Wilkins wrote two of the best-known titles published by the Tamarind Books imprint: The Life of Stephen Lawrence (2001), and Dave and The Tooth Fairy (1993), which featured a black tooth fairy and sold more than 200,000 in its first edition. Tamarind also published biographies written by Wilkins for a series called Black Profiles, celebrating the lives of role models such as Malorie Blackman, Benjamin Zephaniah, Rudolph Walker, Baroness Scotland, Chinwe Roy, David Grant and Samantha Tross.

Wilkins contributed an essay to the 2019 anthology New Daughters of Africa (edited by Margaret Busby) in which she explains that she began her work creating books in diverse classrooms in the belief that the process must start with children: "They should see themselves as the authors, editors, designers, illustrators and publishers of the future."

==Other literary work==
Wilkins chaired the former trade association Independent Black Publishers (IBP), with a view to sharing experiences and maximising mutual strengths so as to increase the impact of UK black publishers, with Margaret Busby as patron.

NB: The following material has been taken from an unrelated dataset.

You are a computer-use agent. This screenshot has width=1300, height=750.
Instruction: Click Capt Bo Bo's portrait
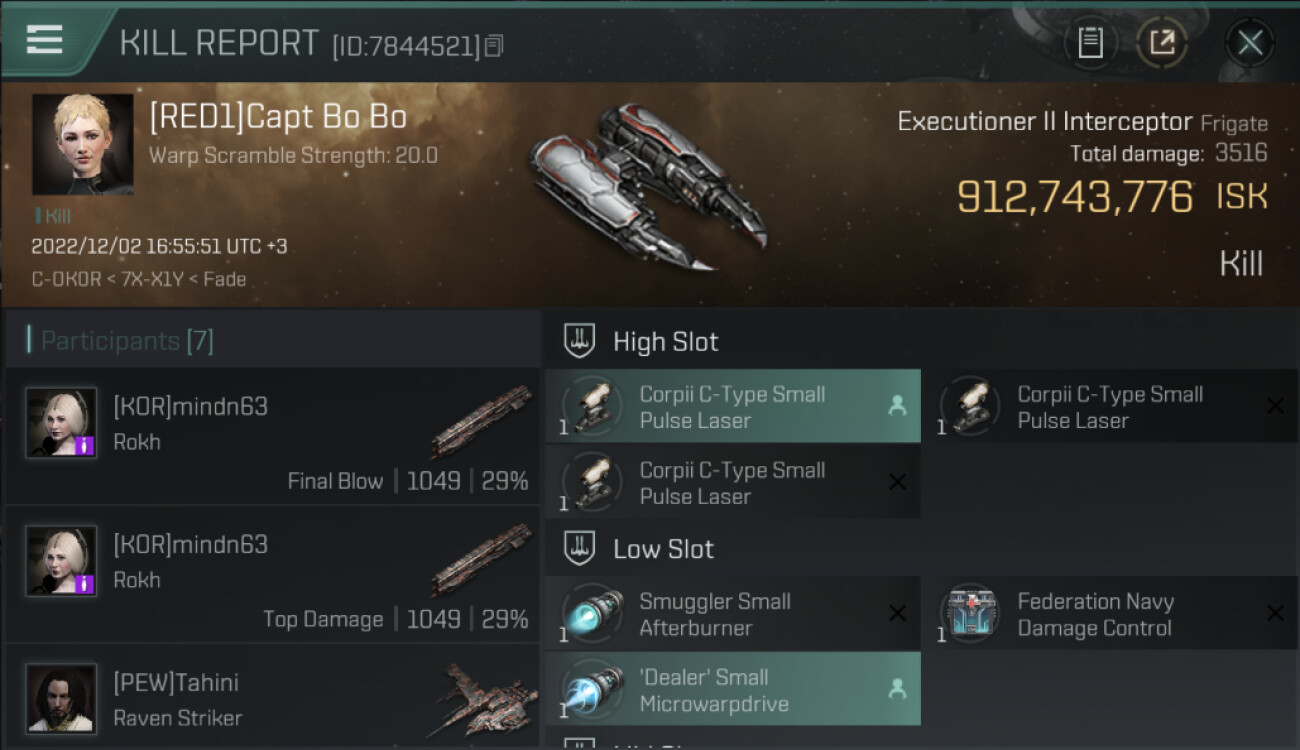point(82,144)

In 2007 at the London Book Fair a joint IBP stand showcased the books of Bogle-L'Ouverture Press, Tamarind Books, the X Press, Ayebia Clarke Publishing, Joan Anim-Addo's Mango Press, Jessica Huntley's Bogle-L'Ouverture Publications and other Black ventures.

Wilkins has served as a judge for literary prizes including the Burt Award for Caribbean Literature and the Jhalak Prize, and is also internationally regarded as an acclaimed speaker, facilitating conferences in the UK, Europe, Africa and the Caribbean.

She was elected as a Fellow of the Royal Society of Literature in 2021.

==Awards==
- 2007: Highly Commended at the Independent Publishers Guild (IPG) Awards in category "IPG Diversity Award".
- 2008: Winner of Cultural Diversity Award at the British Book Awards (Nibbies).
- 2014: Newman University Birmingham awarded Wilkins the honorary degree of Doctor of Letters for her work as a champion for children's literature and her involvement with the education sector.
- 2021: Elected a Fellow of the Royal Society of Literature (FRSL).

==Selected bibliography==
- Dave and the Tooth Fairy, illustrated by Paul Hunt, Tamarind Books, 1993, ISBN 978-1870516136. Reissue, illustrated by Carl Pearce, Templar Publishing, 2019, ISBN 978-1787415409.
- Are We There Yet?, illustrated by George McLeod and Lynne Willey, Tamarind Books, 1995, ISBN 978-1870516297.
- Martin Luther King, Tamarind Books, 1998.
- Benjamain Zephaniah, illustrated by Gillian Hunt, Tamarind Books, 1999, ISBN 978-1870516389; paperback, 2008, ISBN 978-1848530027.
- Samantha Tross: Surgeon, Tamarind Books, 2000.
- The Life of Stephen Lawrence, Tamarind Books (2001); 2012, ISBN 978-1848531055.
- Chinwe Roy: Artist, Tamarind Books, 2002, ISBN 978-1870516594.
- Malorie Blackman: Author, illustrated by Virginia Gray, Tamarind Books, 2003, ISBN 978-1870516495.
- Hurricane, illustrated by Tim Clarey, Tamarind Books, 2004.
- The History of the Steel Band (with Michael La Rose), illustrated by Lynne Willey, Tamarind Books, 2006 ISBN 978-1870516747.
- Rudolph Walker, Tamarind Books, 2008.
- A Visit to City Farm, illustrated by Karin Littlewood, Firetree Books, ISBN 9781911402077.
- Abdi's Day, illustrated by Karin Littlewood, Firetree Books, ISBN 9781911402060.